**Exercise prompt**
Pictures stay out of the copy; set down each line of the listing below exactly.

═════ Listed records

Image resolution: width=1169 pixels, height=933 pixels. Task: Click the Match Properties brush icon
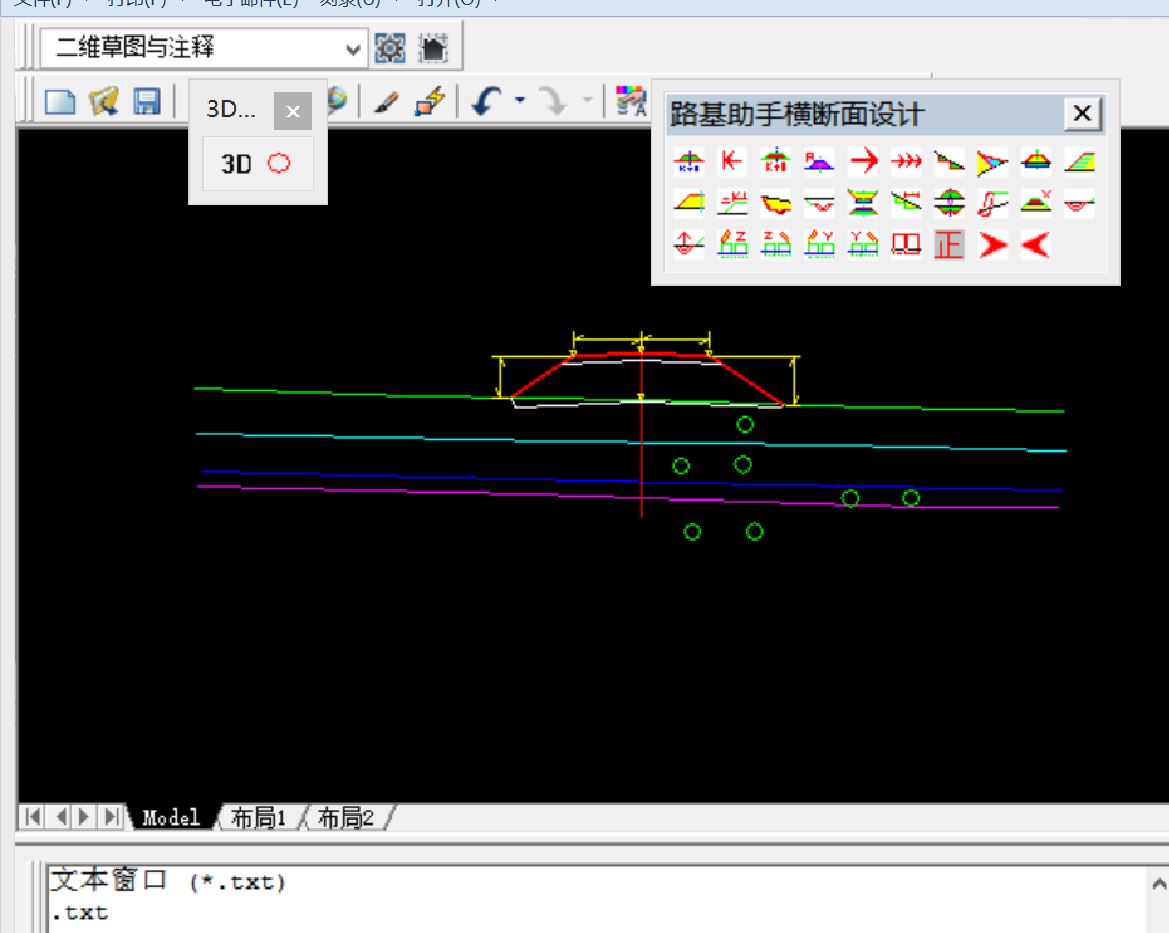386,101
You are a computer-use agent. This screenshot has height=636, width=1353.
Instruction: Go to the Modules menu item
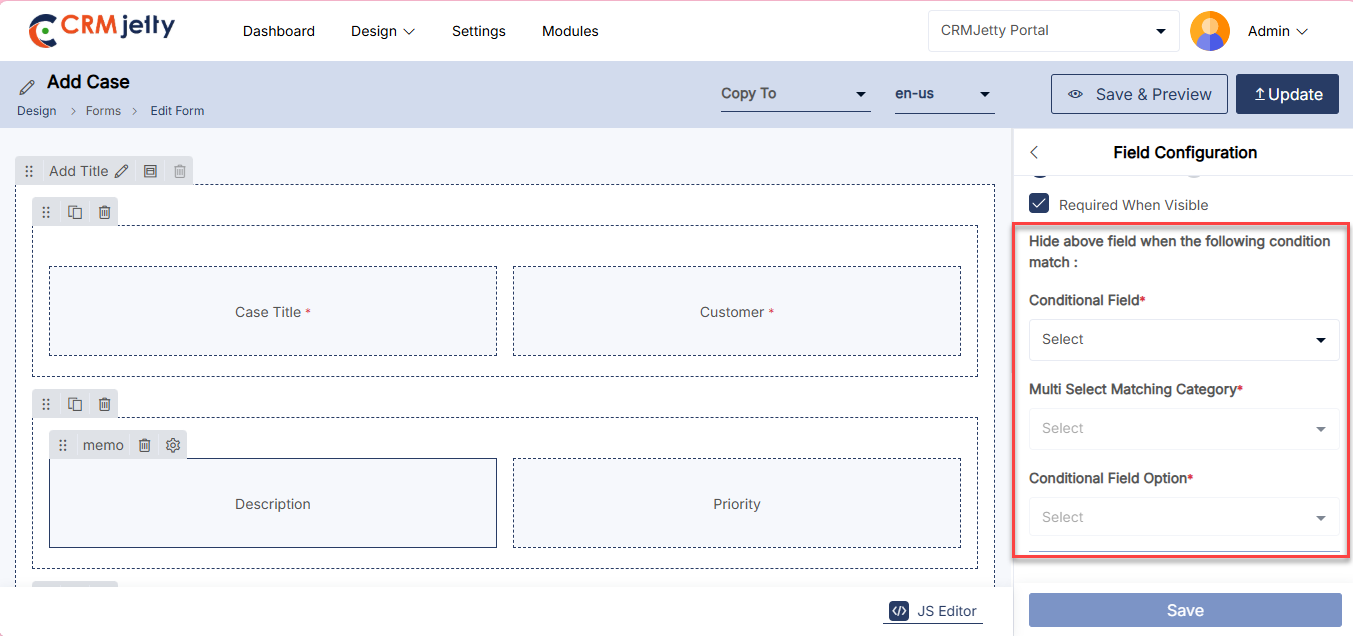570,31
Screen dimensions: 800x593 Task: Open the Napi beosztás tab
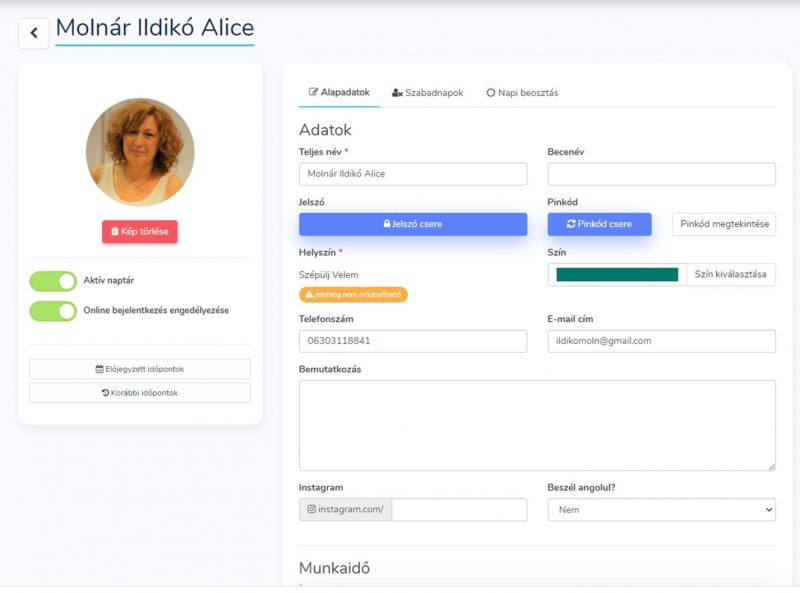(522, 93)
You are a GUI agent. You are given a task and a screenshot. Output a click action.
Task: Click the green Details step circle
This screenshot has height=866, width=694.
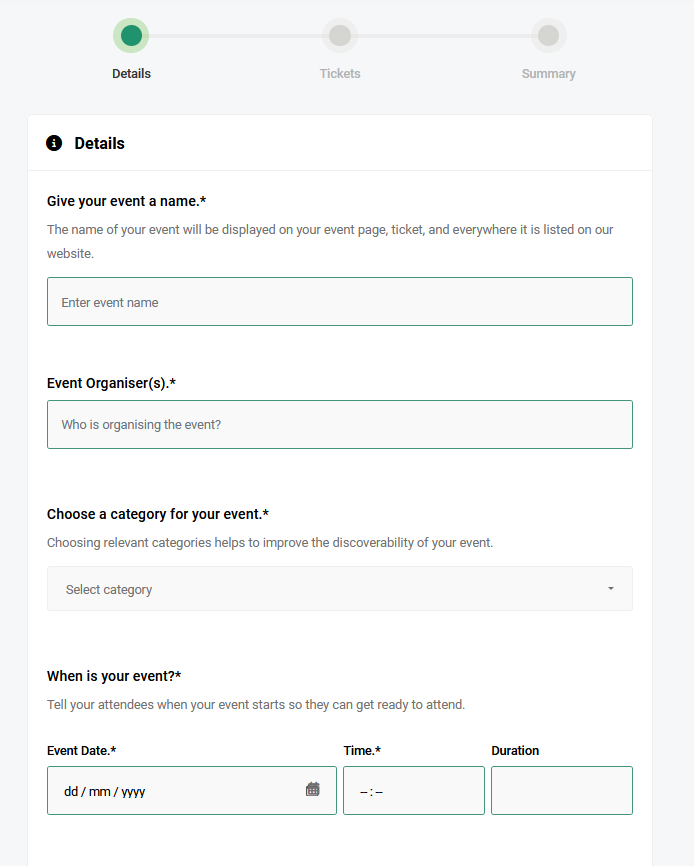tap(131, 34)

══════════

**Written solution**
Image resolution: width=1169 pixels, height=933 pixels. Task: Click the Match Properties brush icon
386,101
You are a computer-use agent. This screenshot has height=636, width=1353.
Instruction: Go to the Modules menu item
570,31
Screen dimensions: 800x593 Task: Open the Napi beosztás tab
(522, 93)
You are a GUI agent. You are given a task and a screenshot. Output a click action.
Task: Click the green Details step circle
This screenshot has height=866, width=694.
tap(131, 34)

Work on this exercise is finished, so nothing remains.